A review of Joseph C. Harrod, 40 Questions About Prayer. Grand Rapids: Kregel, 2022, 292 pages, pbk.

Over the many years that I have been a Christian I have read many books about prayer. I have also written about it on several occasions. Prayer is at one and the same time one of the easiest and one of the most difficult subjects in Christian Theology. Most of the books on prayer that I have read are either too simplistic, or else they veer too far from the Scriptures and the view of reality that it presents.

With that in mind I picked up Joseph Harrod’s book with some skepticism, although I was hopeful being that he had written his dissertation on Samuel Davies. Still, I play the cynic well. Was it going to be a wafer-thin book on how much God wants to answer every felt need? Was it going to be written like a long motivational speech, egging us on to pray because prayer is so great? Would the author keep his feet on the ground?

The first thing to do is to see how the author defines prayer. Straight away I was won over. Harrod went to John Bunyan. Since I think Bunyan’s definition (which I will not reproduce here) is one of the best breakdowns of the essence of prayer I was very pleased to find that Harrod agreed. (As an aside, Bunyan’s work on Prayer is available from Banner of Truth).

Harrod’s book is a very good exploration of what prayer is and why it should be prioritized. Harrod divides the subject under five headings: 1. General Questions, 2. Prayer and Theology, 3. Prayer in Scripture, 4. Prayer in Practice, and 5. Prayer in Historical Context.
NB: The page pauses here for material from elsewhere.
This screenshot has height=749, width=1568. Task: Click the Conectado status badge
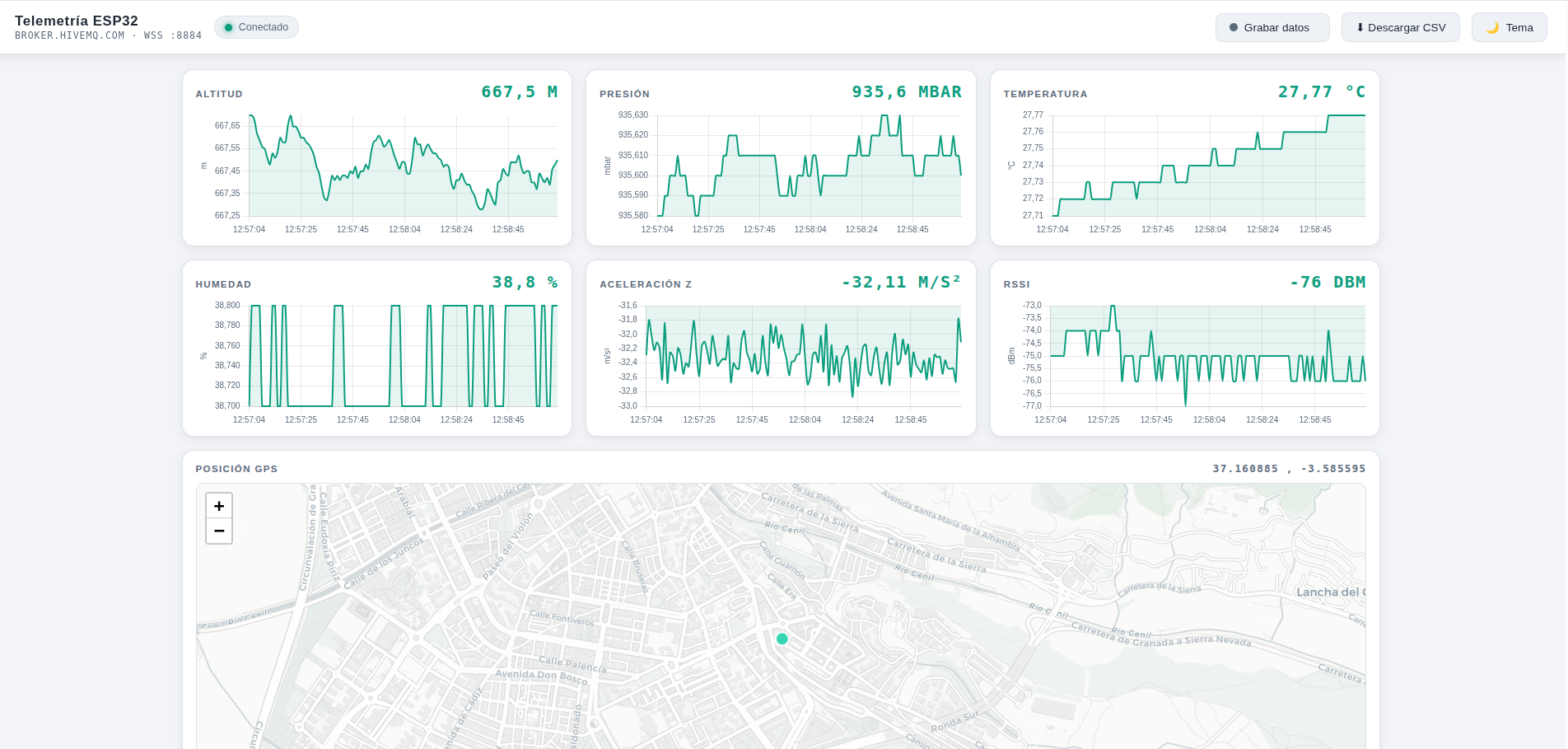[x=256, y=27]
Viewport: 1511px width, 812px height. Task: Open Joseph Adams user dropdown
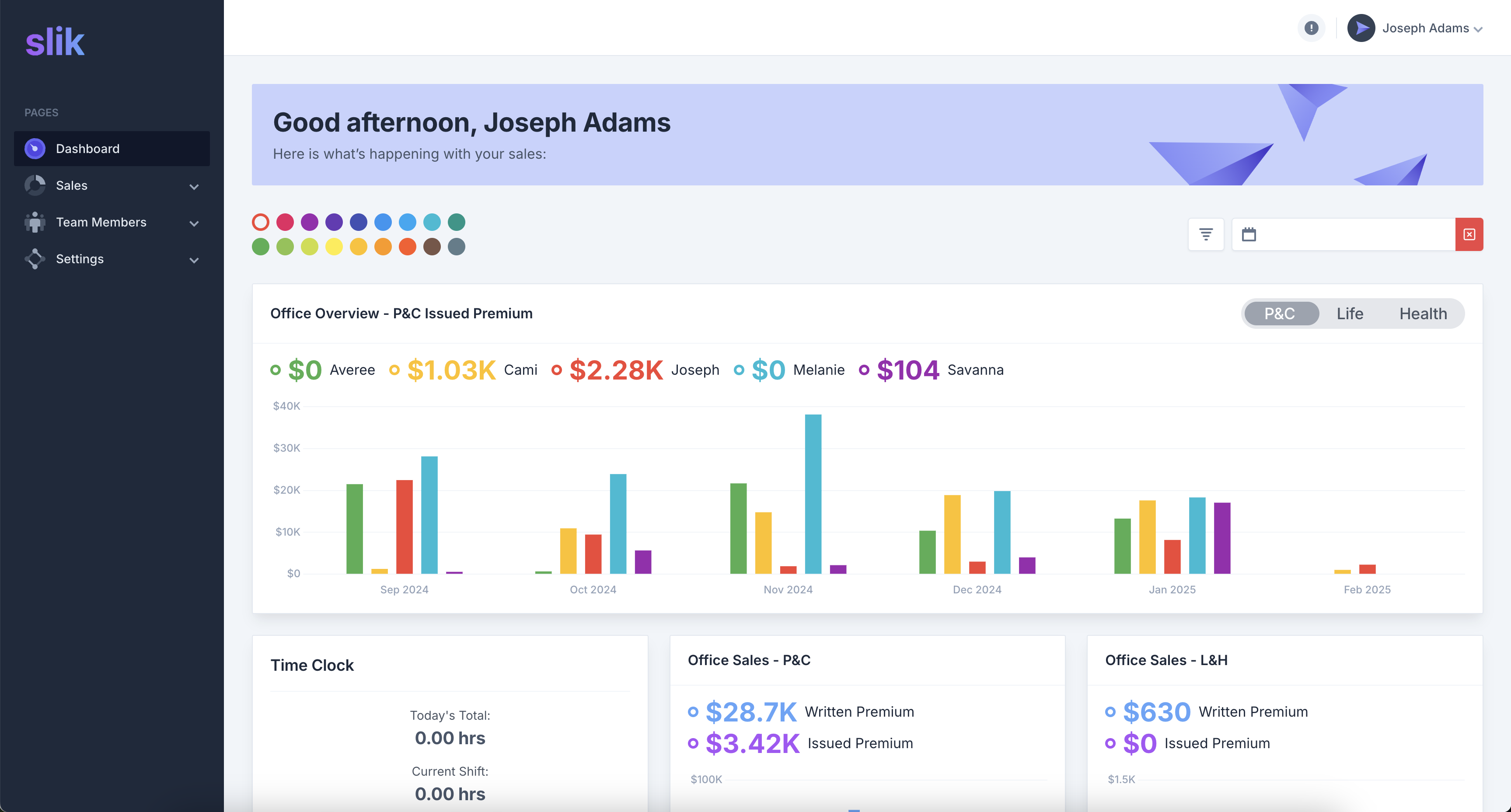coord(1432,28)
While the first four sections were to be expected I thought the fifth was an excellent choice. My only criticism is that it was not long enough. He covers the early and medieval Church and the Puritans. All good! But I do wish he would have gone into the 18th and 19th centuries at least. There are so many spiritual giants in those eras (e.g., Wesley, Whitefield, Payson, Simeon, Spurgeon, Ryle, etc.). My only other criticism of the book is that it does not tackle the matter of prayer for things that would seem to be God’s will that receive no clear answers. This aspect of prayer – it’s mystery – requires a careful modern treatment.

Nevertheless, the chapters on Theology and Scripture were solid and helpful. The chapters on the Practice of prayer even better. For instance, Question 26 on the Spiritual Disciplines was terrific. Harrod has thought much on this subject.

40 Questions About Prayer is a very good book and is well worth the money.